Les liens entre alimentation et cancer font l’objet de
nombreuses recherches scientifiques depuis plusieurs décennies.
Certaines aliments riches en graisses,
longtemps considérées comme neutres voire bénéfiques, sont
aujourd’hui réévaluées à la lumière de nouveaux travaux
expérimentaux. Une étude américaine remet ainsi en
question le rôle de l’acide linoléique, un acide gras très présent
dans les huiles végétales. En identifiant un mécanisme biologique
précis, les chercheurs ouvrent de nouvelles pistes de réflexion sur
la prévention nutritionnelle, tout en soulignant la complexité des
interactions entre alimentation, métabolisme et
cancer.
Les résultats scientifiques qui relancent le débat
Les mécanismes biologiques observés chez les souris
Les chercheurs ont mis en évidence un mécanisme précis
expliquant comment l’acide linoléique pourrait
stimuler la croissance de cellules cancéreuses du sein dites
triple négatif. Chez la souris, ce lipide se lie à
une protéine appelée FABP5, très présente dans ces tumeurs
agressives. Cette interaction active ensuite la voie mTORC1,
impliquée dans la prolifération cellulaire. Ce processus favorise
une croissance tumorale accélérée, démontrant un lien direct entre
graisses alimentaires et développement tumoral dans un cadre
expérimental contrôlé.
Les données humaines qui renforcent la plausibilité
Les scientifiques ne se sont pas limités aux modèles animaux.

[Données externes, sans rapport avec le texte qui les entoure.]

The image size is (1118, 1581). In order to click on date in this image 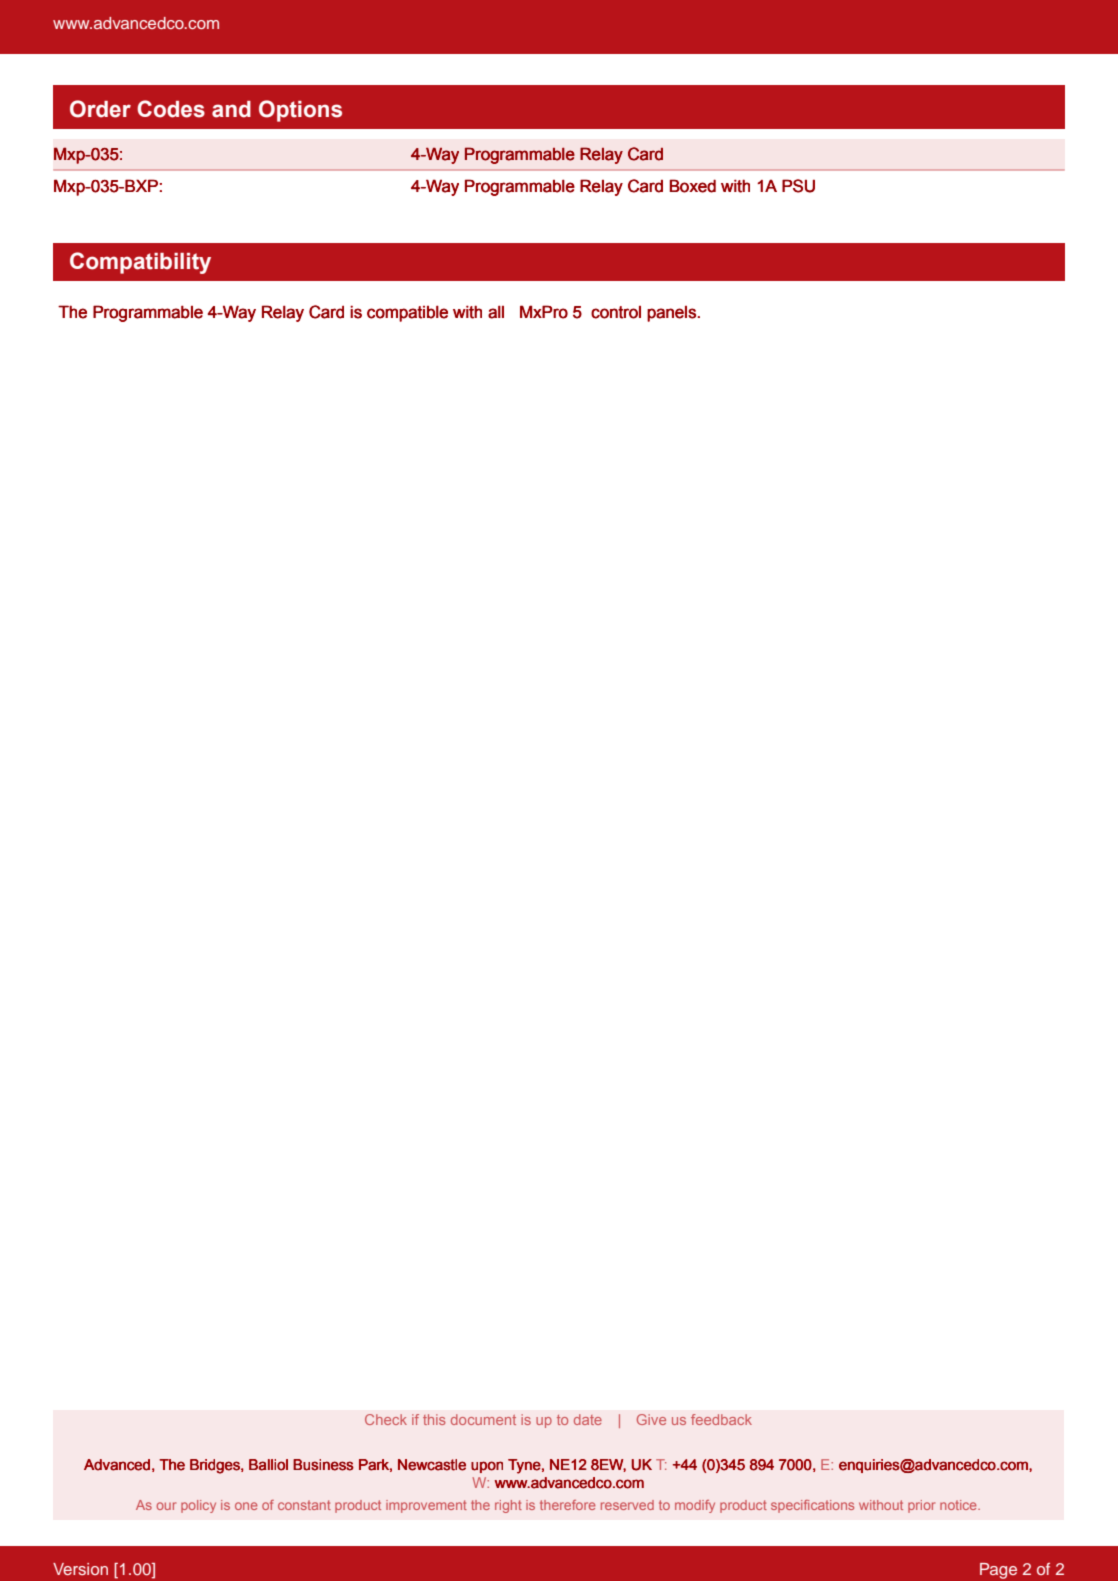, I will do `click(588, 1419)`.
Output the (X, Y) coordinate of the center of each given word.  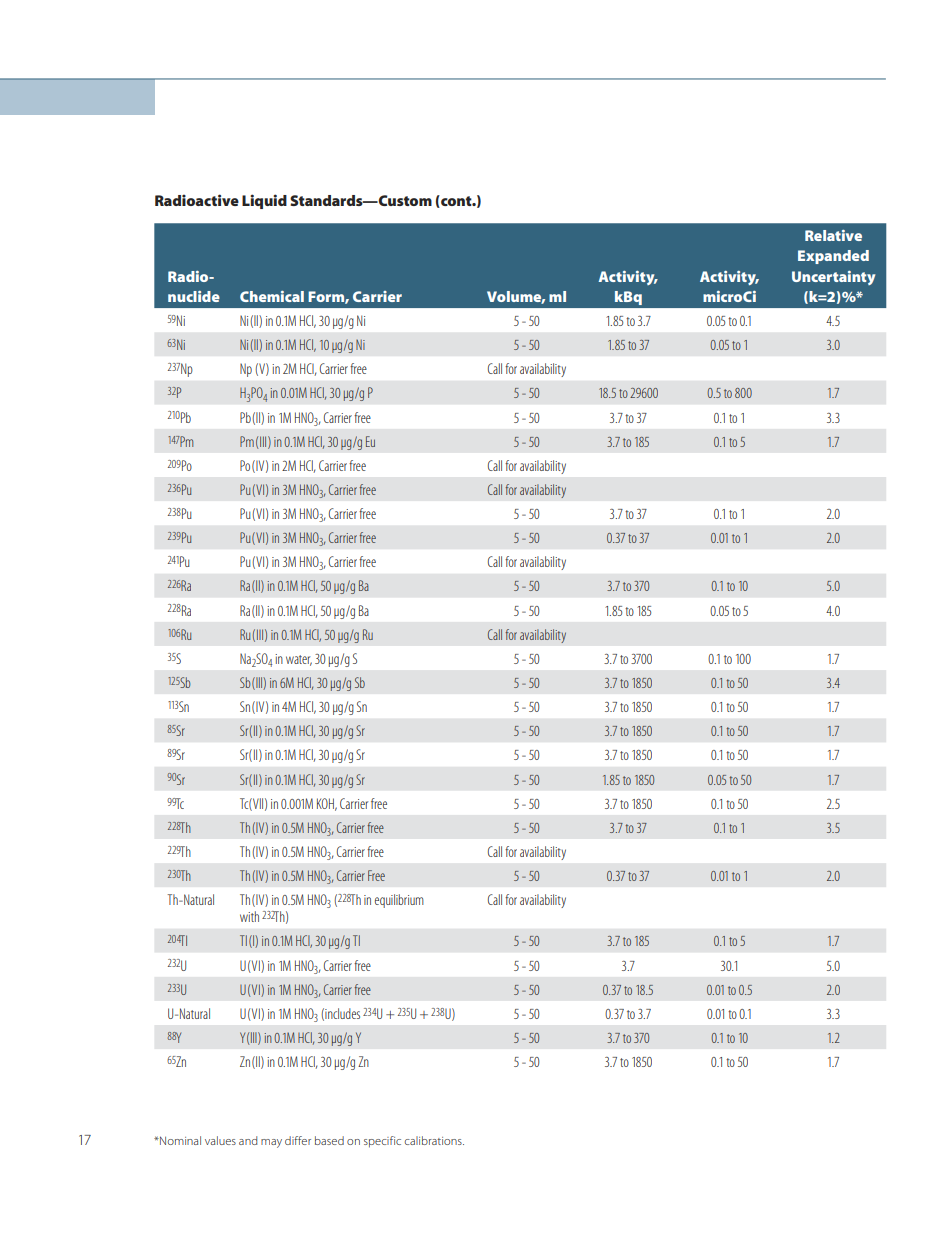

Chez certaines patientes atteintes d’un cancer du sein agressif,
des niveaux élevés d’acide linoléique et de
FABP5 ont été détectés dans le sang. Ces
observations renforcent la cohérence biologique des résultats
obtenus en laboratoire. Elles suggèrent que ce mécanisme pourrait
aussi être actif chez l’être humain, sans pour autant prouver un
lien de causalité directe. Les chercheurs insistent sur la
nécessité de poursuivre les études cliniques pour mieux cerner ces
interactions complexes.
Les limites méthodologiques à prendre en compte
Malgré leur intérêt, ces travaux reposent principalement sur des
modèles précliniques. Les conditions expérimentales, notamment les
doses d’huiles végétales administrées, ne
reflètent pas toujours une alimentation humaine classique.
De plus, les cancers du sein forment un ensemble hétérogène, et ces
résultats concernent surtout le cancer du sein triple
négatif, qui représente environ 15 % des cas. Les
scientifiques rappellent donc que ces données doivent être
interprétées avec prudence et replacées dans un cadre plus
large.
Les implications alimentaires et les
recommandations actuelles
Les huiles de cuisson dans l’alimentation moderne
Les huiles de cuisson comme celles de
tournesol, de soja ou de maïs sont largement utilisées dans
l’industrie agroalimentaire et la cuisine domestique, rapporte
Doctissimo. Elles contiennent
des quantités importantes d’acide linoléique, un
oméga-6 essentiel au fonctionnement de l’organisme. Toutefois, les
régimes occidentaux actuels apportent souvent ces graisses en
excès, notamment via les produits ultratransformés. Ce déséquilibre
entre oméga-6 et oméga-3 pourrait contribuer à des phénomènes
inflammatoires chroniques associés à diverses pathologies.
Les contradictions avec les études épidémiologiques
Les grandes études de population n’ont pas établi de lien clair
entre la consommation d’acide linoléique et le
risque global de cancer du sein. Certaines
analyses suggèrent même un effet neutre, voire protecteur, dans la
population générale. Ces divergences s’expliquent par la difficulté
à isoler un nutriment unique dans des régimes alimentaires
complexes. Elles soulignent aussi l’importance d’étudier les
sous-types de cancers séparément, ainsi que les profils biologiques
individuels des patientes.
Les conseils des experts pour éviter l’alarmisme
Les spécialistes appellent à ne pas bannir les huiles de cuisson végétales,
mais à privilégier la diversité et la modération. Des alternatives
comme l’huile d’olive, plus riche en graisses mono-insaturées, sont
souvent recommandées. Les organisations de prévention rappellent
que l’obésité, la sédentarité et l’alimentation
globalement déséquilibrée constituent des facteurs de risque bien
plus établis que la consommation isolée d’acides
gras. Une alimentation variée, riche en fruits et légumes,
reste la base des recommandations actuelles.